The just claims of Capital may be protected by admitting carefully regulated exceptions; but wherever and in so far as employment is opposed to the higher personal interests of the whole population, Capital must submit to the restrictions.
As regards the exceptions, these are in part regular or ordinary, in part irregular or extraordinary. We find examples of both kinds alike in the legislation for restricting the time of working and in legislation for protecting intervals of rest.
Ordinary exceptions to prohibition of employment consist mainly of permission by legal enactment in certain specified kinds of industrial work, of a class of labour which is elsewhere prohibited, e.g. night work for women and young workers. The greater number of cases of prohibition of employment appear in the inverse form of exceptions to permission of employment.
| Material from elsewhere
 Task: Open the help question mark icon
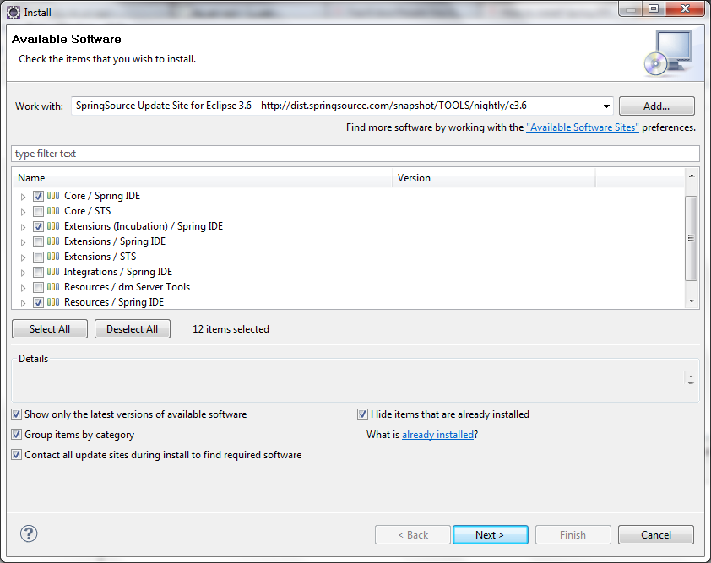pos(28,533)
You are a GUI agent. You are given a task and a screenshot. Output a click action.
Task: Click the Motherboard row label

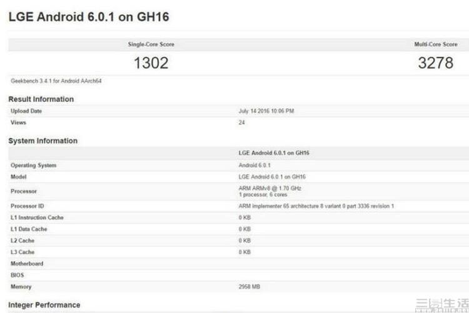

Ordinary exceptions to restriction of employment are provided for partly by legislation, partly by administration, i.e. partly by the Government, partly by the district or local officials.
Wherever in the interests of industry it is impossible to enforce the ordinary protection of times of labour and hours of rest, this is made good to the labourer by the introduction of several (two, three, or four) shifts taking night and day by turns, so that an uninterrupted continuance of work may be possible without any prolonged resting time either in the day or in the night; moreover, the loss of Sunday rest can be compensated by a holiday during the week.
Extraordinary exceptions occur chiefly in the following cases: (a) where work is necessary in consequence of an interruption to the regular course of business by some natural event or misfortune; (b) where work is necessary in order to guard against accidents and dangers; (c) where work is necessary in order to meet exceptional pressure of business.